Nella società odierna, in cui i ritmi sono frenetici, non è purtroppo concesso il dovuto spazio alla riflessione, alla concentrazione, alla gestione del proprio “io”. Per far questo è necessario fermarsi, pianificare, focalizzarsi sulle scelte che vogliamo effettuare e che determinano – in linea di massima, salvo la componente di quella che i Romani chiamavano fortuna – il nostro destino e il nostro futuro.

Vita personale e vita professionale: è possibile trovare un giusto equilibrio? La questione non è certo nuova, ma è giusto che la società del XXI secolo si ponga l’interrogativo con un’urgenza maggiore che in passato, forse anche improvvisa. Cambiamenti di fondamentale rilevanza sono subentrati sia nel mondo del lavoro che in quello della famiglia: da una parte nuove professioni, il fenomeno della globalizzazione, un senso di precarietà e di instabilità determinato dalla crisi economica; dall’altra un nuovo modo di intendere la famiglia nel senso tradizionale del termine, l’aumento considerevole delle separazioni e un generale bisogno di maggiore autonomia.

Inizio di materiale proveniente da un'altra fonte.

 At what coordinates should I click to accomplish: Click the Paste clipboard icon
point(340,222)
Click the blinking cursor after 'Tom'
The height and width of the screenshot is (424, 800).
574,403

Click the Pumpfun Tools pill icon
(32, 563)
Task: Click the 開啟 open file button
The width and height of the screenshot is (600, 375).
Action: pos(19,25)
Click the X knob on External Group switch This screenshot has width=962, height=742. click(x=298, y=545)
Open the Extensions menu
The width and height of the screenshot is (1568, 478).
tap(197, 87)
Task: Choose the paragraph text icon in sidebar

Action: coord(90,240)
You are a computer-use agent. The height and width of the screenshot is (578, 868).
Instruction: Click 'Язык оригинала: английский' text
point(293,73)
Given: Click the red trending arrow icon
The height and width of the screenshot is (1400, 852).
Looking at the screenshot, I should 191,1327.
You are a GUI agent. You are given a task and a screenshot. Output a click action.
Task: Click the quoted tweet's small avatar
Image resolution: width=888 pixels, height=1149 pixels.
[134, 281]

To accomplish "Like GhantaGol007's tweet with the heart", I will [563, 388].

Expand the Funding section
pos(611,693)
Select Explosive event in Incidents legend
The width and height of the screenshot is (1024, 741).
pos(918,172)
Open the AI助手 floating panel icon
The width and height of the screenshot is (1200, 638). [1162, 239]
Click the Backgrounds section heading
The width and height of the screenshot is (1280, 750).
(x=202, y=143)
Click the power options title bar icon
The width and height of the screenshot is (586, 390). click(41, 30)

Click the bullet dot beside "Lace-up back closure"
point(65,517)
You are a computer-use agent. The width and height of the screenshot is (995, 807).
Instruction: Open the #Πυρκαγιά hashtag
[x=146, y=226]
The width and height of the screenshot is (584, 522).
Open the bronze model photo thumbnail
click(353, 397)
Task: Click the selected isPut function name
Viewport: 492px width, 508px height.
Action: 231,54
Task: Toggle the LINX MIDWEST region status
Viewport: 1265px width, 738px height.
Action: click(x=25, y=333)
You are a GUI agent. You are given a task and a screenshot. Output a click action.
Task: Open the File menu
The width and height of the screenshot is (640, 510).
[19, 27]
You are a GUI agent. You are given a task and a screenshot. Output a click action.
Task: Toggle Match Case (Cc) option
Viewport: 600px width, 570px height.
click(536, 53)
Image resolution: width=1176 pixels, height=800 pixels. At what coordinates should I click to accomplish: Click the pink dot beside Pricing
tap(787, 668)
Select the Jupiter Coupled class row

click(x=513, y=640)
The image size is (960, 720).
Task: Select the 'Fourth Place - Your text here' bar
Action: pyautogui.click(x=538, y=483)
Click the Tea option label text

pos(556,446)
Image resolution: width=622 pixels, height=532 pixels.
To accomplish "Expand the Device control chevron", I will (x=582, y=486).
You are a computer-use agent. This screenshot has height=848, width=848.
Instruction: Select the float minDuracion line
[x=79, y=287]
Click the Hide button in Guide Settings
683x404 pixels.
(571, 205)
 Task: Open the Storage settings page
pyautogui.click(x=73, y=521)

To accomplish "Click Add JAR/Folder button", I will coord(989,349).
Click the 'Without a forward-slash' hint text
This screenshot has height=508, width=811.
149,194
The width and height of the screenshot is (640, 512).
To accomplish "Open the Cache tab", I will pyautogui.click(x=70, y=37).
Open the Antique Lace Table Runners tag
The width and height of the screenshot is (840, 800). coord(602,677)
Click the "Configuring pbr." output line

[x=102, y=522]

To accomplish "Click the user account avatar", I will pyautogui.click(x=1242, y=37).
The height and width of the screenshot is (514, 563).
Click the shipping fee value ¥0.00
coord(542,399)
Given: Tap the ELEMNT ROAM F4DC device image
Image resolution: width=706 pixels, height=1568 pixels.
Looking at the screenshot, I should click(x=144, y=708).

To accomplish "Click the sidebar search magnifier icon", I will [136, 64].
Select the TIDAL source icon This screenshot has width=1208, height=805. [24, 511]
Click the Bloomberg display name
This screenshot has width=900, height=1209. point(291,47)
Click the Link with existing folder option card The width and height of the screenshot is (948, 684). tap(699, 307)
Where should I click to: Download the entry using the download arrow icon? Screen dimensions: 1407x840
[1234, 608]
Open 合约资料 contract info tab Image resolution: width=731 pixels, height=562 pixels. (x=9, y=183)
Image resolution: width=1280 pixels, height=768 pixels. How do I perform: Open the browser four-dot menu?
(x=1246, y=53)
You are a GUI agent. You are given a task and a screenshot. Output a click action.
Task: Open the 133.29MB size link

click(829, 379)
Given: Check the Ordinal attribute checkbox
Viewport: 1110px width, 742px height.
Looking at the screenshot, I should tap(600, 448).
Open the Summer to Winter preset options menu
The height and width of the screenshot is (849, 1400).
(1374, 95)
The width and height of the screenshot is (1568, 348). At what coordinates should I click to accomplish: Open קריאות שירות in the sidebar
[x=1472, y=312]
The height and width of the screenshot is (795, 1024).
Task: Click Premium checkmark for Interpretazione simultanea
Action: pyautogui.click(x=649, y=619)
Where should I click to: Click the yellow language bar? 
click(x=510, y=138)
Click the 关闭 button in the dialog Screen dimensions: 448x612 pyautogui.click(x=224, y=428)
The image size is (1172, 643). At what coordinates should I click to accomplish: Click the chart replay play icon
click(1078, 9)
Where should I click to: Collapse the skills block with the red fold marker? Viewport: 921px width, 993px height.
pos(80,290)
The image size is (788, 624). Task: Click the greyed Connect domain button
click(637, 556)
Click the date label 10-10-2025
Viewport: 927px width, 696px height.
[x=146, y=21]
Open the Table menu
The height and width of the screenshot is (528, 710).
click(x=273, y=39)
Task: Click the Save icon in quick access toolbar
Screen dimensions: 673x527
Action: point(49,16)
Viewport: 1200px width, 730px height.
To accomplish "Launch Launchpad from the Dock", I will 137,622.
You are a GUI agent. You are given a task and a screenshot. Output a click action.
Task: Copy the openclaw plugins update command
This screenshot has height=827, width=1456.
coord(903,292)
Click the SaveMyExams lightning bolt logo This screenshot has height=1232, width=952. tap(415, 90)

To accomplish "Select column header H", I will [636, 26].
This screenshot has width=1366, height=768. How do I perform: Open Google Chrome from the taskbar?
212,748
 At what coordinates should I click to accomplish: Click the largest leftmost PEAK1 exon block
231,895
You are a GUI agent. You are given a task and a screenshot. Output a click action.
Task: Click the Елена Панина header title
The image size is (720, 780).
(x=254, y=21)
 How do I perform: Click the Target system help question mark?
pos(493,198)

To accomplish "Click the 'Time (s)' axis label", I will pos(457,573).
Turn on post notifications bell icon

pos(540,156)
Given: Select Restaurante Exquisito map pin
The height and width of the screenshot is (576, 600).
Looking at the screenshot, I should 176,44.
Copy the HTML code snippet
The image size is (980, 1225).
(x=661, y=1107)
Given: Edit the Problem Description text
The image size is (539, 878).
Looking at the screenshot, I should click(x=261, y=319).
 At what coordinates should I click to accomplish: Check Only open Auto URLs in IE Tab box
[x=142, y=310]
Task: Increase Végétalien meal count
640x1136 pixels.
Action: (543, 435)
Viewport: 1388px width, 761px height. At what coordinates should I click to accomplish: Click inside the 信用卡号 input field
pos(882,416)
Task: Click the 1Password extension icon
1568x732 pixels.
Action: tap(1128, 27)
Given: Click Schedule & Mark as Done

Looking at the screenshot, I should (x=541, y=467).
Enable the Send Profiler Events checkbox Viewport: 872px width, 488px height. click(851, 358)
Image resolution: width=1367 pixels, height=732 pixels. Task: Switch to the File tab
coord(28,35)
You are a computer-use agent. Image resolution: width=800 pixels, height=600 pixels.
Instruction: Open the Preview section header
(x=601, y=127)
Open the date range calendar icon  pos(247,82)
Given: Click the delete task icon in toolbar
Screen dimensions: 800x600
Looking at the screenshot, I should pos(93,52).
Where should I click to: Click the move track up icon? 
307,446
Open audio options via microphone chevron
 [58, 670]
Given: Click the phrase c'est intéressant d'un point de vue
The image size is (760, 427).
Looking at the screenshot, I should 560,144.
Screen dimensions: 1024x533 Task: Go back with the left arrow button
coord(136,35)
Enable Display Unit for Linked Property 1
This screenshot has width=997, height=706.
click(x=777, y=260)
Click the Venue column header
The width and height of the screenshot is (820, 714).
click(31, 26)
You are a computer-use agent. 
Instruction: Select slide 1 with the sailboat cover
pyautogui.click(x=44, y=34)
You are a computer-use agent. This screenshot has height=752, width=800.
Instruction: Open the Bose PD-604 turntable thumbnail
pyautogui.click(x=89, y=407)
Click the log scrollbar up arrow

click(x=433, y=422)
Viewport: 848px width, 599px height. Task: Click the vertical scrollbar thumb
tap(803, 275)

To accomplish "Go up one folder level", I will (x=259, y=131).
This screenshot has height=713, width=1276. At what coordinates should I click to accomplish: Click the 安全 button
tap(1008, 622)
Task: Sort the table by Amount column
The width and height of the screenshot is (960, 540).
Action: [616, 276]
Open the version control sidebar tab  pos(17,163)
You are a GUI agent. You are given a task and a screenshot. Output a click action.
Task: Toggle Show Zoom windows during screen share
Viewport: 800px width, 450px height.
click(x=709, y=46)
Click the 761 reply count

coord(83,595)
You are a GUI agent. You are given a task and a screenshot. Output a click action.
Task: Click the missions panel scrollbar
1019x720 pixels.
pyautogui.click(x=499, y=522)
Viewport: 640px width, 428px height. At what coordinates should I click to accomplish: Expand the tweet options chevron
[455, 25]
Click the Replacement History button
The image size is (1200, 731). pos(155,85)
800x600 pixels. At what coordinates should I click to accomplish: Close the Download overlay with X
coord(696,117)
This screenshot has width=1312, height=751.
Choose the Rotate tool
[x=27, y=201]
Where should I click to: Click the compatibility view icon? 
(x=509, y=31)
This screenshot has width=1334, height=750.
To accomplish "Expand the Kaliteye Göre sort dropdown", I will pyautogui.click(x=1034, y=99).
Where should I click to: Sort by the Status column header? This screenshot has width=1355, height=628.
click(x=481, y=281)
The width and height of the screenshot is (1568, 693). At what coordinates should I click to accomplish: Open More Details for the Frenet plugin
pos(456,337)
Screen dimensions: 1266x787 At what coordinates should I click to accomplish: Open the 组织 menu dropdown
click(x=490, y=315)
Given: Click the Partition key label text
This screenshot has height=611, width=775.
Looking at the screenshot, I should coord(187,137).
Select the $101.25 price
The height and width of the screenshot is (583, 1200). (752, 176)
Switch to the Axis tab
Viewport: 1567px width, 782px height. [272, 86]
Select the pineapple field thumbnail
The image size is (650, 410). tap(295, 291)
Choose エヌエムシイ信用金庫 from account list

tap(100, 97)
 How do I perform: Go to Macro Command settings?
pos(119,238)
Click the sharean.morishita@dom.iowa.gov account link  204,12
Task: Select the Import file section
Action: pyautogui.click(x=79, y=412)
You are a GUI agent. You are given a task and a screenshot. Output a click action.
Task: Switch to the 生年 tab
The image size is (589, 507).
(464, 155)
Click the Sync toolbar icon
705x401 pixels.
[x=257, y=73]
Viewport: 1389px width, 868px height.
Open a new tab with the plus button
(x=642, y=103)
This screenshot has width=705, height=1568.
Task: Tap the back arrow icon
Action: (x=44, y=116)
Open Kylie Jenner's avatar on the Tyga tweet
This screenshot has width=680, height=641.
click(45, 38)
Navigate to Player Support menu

Come si riesce a gestire efficacemente la vita privata e quella professionale, far sì che ci siano confini netti tra i due principali ambiti della vita di oggi? La ricetta è forse del tutto personale, ma non sono mancati studi che hanno cercato di capire un trend e dei parametri generali, il più possibile condivisi: uno tra i più importanti ha richiesto qualche anno ed è stato condotto da un numero considerevole di studenti della Harvard Business School, i quali hanno intervistato leader e top manager, uomini e donne di diversa provenienza e impegnati in aziende di diversi settori. Gli indicatori ruotavano prevalentemente intorno alla definizione del concetto di “successo”, la gestione della tecnologia, la costruzione di reti di supporto, gli spostamenti e/o trasferimenti e la collaborazione con il partner. Il problema di fondo è la ricerca di un delicato equilibrio su cui, sostanzialmente,  i manager sono abbastanza pessimisti: è molto difficile, se non addirittura impossibile o utopico, trovare il giusto equilibrio tra impegni per loro natura in conflitto tra di loro.

Dai risultati del sondaggio emerge lo spirito “pragmatico” dell’uomo, che pensa ai sacrifici nella vita privata e familiare soprattutto in termini di ritorno economico e responsabilità per il futuro dei figli, mentre sul fronte femminile a imporsi è soprattutto il desiderio di divenire modello per gli altri. Condivisa è la volontà di tenere separate le due sfere, così come però l’ammissione a non riuscirci spesso. Altra considerazione importante riguarda il riconoscimento dell’apporto positivo del partner, in termini soprattutto di “sincerità” e di gestione del capitale umano, nonché della costruzione di una rete di supporto sia sul lavoro che fuori (nella convinzione che “nessuno può farcela da solo”).

Ad ognuno il nostro momento di riflessione. Sapendo, però, che da questi studi emerge un dato confortante: i manager e i leader con un più alto livello di soddisfazione, sia professionale che personale (potremmo forse dire più felici?), scoprono di essere più efficaci, più “focalizzati” quando compiono scelte deliberate in entrambi i contesti. Forse, il segreto è concentrarci su ciò che conta davvero, arginando il più possibile la componente fortuita, divenendo realmente artefici del nostro destino.